19. A method for aggregating health data from a plurality of health systems, the method comprising: receiving, at an intermediary system of a health data platform, a set of patient records from a health system; processing the set of patient records at the intermediary system, wherein the processing includes: (1) converting the set of patient records into a common format, and (2) generating a set of de-identified records from the set of patient records; and transmitting the set of de-identified records from the intermediary system to a common data repository of the health data platform, wherein the common data repository is configured to store de-identified records from a plurality of different health systems.

20. The method of claim 19, wherein the intermediary system includes a plurality of data processing subsystems, wherein the plurality of data processing subsystems includes: a first data handling subsystem configured to receive the set of patient records; a second data handling subsystem configured to convert the set of patient records into the common format; and a third data handling subsystem configured to generate the set of de-identified records from the set of patient records.

21. The method of claim 19, further comprising: receiving a request from a user to access a subset of the de-identified records in the common data repository; and transmitting the subset of the de-identified records to a shipping zone separate from the common data repository.

22. The method of claim 21, further comprising: generating a first search result by executing a query on the set of de-identified records at the intermediary system, generating a second search result by executing the query on the de-identified records from the plurality of the different health systems stored in the common data repository, and comparing the first and second search results.

23. The method of claim 19, further comprising: storing, at the intermediary system of the health data platform, the set of patient records from the health system; providing remote access to users over a network so that any one or more of the users 31 can provide at least one updated patient record in real time through an interface, wherein at least one of the users provides an updated patient record in a format other than the common format, wherein the format other than the common format is dependent on hardware and software platform used by the at least one user; converting the at least one updated patient record into the common format; generating a set of at least one de-identified record from the at least one updated patient record; storing, at the intermediary system, the generated set of at least one de-identified records; after storing, at the intermediary system, the generated set of at least one de-identified record, generating a message containing the generated set of at least one de- identified record; and transmitting the message to one or more users over the network in real time, so that the users have access to the updated patient record.

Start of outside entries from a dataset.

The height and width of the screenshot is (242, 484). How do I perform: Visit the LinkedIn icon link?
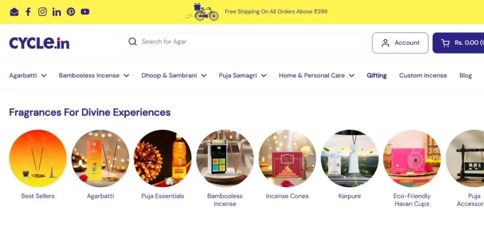57,12
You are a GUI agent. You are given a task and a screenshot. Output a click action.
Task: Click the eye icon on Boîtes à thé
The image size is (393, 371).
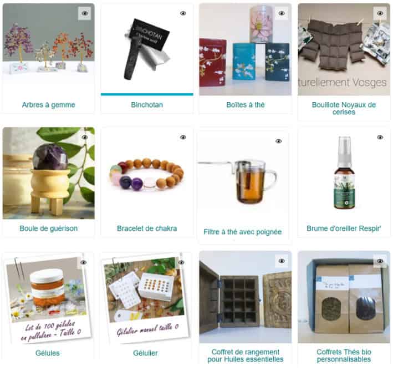(x=282, y=13)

24. One or more non-transitory computer-readable storage media comprising instructions that, when executed by one or more processors of a computing system, cause the computing system to perform operations comprising: receiving, at an intermediary zone of a health data platform, a set of patient records from a health system; converting the set of patient records into a set of normalized records, each normalized record being in a uniform schema; generating a set of de-identified records from the set of normalized records; and transmitting the set of de-identified records from the intermediary zone to a common zone of the health data platform, wherein the common zone is configured to store de-identified records from a plurality of different health systems.